> **YOUR OBJECTIVE**
Among the entries below, find the line with "Screen dimensions: 982x270", then quote it and each following line up to and including the line with "You are a computer-use agent. The height", and nothing else.
╔══
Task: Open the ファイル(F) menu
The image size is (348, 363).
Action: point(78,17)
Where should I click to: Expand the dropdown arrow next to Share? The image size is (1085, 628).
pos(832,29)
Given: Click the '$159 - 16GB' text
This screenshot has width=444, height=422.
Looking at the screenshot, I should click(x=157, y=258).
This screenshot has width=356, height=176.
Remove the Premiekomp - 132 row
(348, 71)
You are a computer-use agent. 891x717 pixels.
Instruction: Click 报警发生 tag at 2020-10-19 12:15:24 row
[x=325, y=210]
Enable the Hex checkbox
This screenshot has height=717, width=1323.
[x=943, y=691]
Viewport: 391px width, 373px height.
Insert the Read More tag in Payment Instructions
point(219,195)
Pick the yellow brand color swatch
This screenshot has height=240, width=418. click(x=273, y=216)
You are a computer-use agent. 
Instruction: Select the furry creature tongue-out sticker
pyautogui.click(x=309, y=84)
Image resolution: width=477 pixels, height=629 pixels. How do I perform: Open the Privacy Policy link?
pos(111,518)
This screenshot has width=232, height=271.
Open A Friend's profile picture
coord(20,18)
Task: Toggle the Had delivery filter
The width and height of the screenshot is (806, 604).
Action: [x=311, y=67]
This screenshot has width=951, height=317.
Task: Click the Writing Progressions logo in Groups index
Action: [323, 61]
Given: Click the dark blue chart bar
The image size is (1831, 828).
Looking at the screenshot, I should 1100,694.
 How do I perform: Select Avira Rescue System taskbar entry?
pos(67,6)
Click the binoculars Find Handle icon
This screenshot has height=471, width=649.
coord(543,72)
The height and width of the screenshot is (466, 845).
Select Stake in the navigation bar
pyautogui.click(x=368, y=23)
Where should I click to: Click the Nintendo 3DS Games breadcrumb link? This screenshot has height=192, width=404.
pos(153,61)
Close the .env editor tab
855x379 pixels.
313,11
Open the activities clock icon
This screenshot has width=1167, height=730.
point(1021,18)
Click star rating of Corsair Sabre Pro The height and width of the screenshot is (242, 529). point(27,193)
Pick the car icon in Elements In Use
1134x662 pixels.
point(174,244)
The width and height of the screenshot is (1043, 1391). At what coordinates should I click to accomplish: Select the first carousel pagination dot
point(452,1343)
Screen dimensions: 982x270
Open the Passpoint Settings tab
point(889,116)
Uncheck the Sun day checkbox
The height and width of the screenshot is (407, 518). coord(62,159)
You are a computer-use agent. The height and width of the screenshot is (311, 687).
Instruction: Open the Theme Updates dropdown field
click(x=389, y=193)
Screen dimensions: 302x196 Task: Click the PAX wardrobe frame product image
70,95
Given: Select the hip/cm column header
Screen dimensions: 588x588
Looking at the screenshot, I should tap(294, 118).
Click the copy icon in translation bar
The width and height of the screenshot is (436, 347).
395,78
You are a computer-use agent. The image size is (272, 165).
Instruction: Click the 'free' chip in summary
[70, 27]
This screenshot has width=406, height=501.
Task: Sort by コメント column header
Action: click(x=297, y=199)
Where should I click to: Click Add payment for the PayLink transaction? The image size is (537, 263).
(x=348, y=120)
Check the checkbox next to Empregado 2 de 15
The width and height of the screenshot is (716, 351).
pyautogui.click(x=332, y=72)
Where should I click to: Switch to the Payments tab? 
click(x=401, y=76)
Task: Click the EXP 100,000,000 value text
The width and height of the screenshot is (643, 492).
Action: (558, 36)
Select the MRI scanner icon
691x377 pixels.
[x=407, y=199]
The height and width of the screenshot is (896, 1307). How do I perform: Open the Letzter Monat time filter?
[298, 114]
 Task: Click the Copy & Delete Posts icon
╚══
> **SOLUTION TO THIS TASK**
Screen dimensions: 982x270
Open the Passpoint Settings tab
point(889,116)
Uncheck the Sun day checkbox
The height and width of the screenshot is (407, 518). coord(62,159)
You are a computer-use agent. The height and width of the screenshot is (311, 687).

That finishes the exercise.